(Task goal)
Find each line below where the word "logo" occurs, and copy it.

(Records for this task)
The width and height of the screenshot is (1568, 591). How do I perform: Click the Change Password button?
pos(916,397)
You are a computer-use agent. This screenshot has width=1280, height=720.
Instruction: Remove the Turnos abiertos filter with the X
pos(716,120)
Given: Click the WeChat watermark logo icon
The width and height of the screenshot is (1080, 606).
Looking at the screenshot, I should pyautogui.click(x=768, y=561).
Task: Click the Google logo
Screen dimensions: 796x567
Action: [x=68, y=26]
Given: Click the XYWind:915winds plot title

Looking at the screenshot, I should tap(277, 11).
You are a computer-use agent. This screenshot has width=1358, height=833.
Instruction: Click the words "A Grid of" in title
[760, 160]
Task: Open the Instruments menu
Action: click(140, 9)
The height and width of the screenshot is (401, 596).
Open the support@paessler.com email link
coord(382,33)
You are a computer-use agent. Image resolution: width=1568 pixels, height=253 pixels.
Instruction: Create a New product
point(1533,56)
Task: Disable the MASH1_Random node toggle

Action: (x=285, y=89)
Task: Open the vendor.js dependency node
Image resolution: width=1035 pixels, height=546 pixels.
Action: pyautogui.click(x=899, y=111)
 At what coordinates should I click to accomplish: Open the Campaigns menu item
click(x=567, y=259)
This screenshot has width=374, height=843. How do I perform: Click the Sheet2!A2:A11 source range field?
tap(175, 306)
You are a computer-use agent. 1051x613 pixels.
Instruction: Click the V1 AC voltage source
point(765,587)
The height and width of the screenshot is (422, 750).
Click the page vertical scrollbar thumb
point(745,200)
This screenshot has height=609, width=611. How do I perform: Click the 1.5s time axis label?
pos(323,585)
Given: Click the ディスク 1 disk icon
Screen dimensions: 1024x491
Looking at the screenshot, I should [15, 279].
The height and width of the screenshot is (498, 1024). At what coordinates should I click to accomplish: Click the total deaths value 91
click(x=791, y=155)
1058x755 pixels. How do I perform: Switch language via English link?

(Result for this exercise)
Given: Click the WeChat watermark logo icon
Task: Click the Google logo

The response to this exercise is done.